**Directions**
In the records below, find the line with "How do I perform: Select" and the line with "width, 528px height.". Print both exactly, along with every line between them, and no other line.

[Stored records]
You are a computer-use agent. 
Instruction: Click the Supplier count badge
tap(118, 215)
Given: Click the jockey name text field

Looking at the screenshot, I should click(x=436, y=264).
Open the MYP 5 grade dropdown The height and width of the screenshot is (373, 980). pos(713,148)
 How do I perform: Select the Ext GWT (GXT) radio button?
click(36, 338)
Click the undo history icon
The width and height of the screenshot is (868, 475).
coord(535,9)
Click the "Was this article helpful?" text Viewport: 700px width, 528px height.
==
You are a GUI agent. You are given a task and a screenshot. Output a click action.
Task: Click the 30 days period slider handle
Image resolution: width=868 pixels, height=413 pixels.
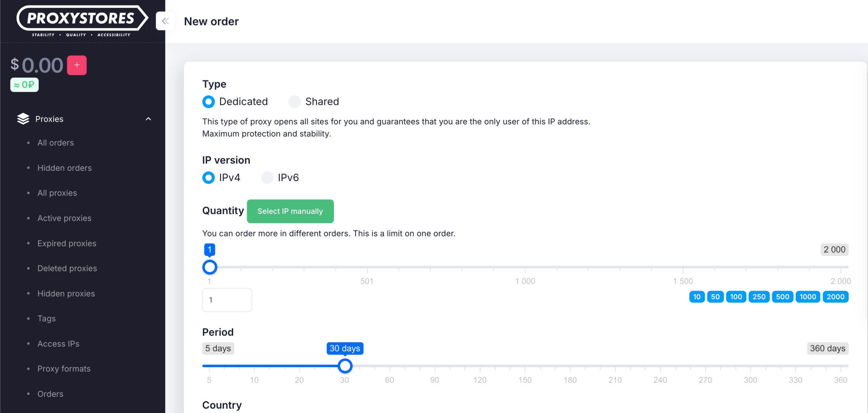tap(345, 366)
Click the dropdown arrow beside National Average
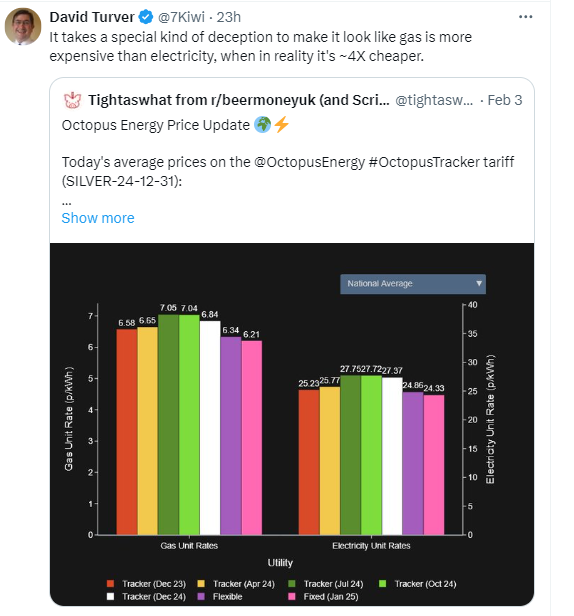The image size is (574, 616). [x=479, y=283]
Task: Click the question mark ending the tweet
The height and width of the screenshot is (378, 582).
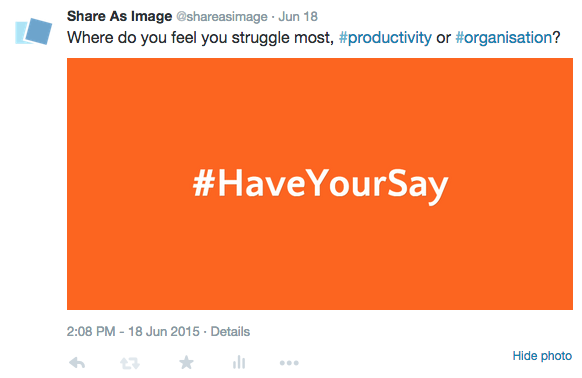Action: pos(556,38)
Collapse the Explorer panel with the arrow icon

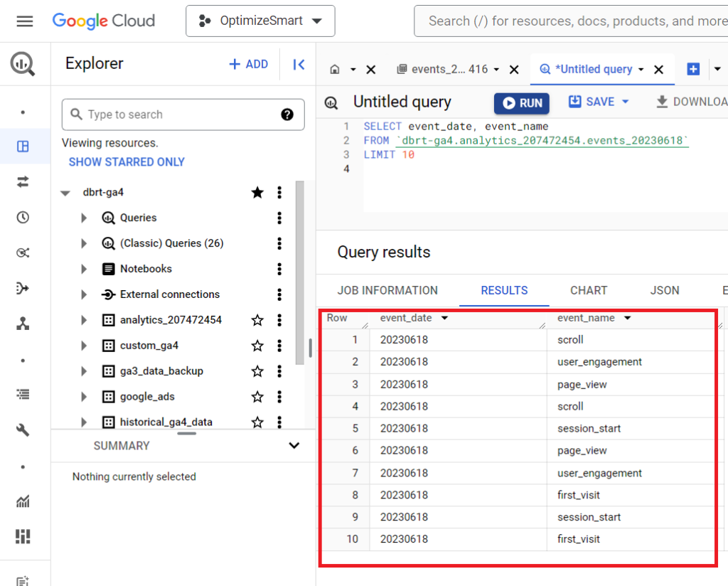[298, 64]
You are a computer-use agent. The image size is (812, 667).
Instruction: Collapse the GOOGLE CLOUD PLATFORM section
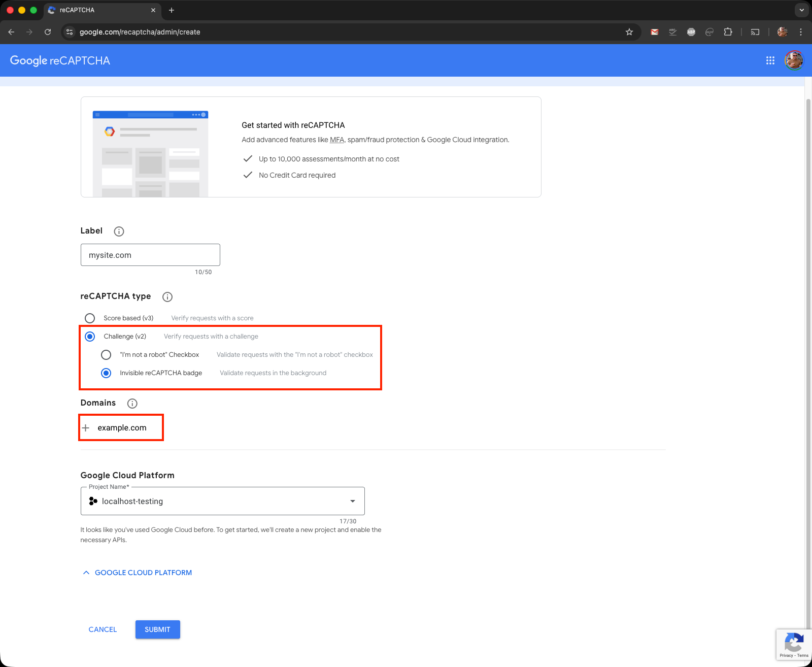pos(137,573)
--
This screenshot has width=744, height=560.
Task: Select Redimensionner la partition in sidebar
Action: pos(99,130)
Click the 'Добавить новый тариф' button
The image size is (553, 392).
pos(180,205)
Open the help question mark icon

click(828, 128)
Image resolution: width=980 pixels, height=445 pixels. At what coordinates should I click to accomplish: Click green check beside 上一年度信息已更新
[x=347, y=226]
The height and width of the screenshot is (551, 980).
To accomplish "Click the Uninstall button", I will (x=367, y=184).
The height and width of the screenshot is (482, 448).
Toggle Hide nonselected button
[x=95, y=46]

**Solution to the problem**
 How do I perform: Select the Ext GWT (GXT) radio button?
click(36, 338)
Click the undo history icon
The width and height of the screenshot is (868, 475).
coord(535,9)
Click the "Was this article helpful?" text Viewport: 700px width, 528px height.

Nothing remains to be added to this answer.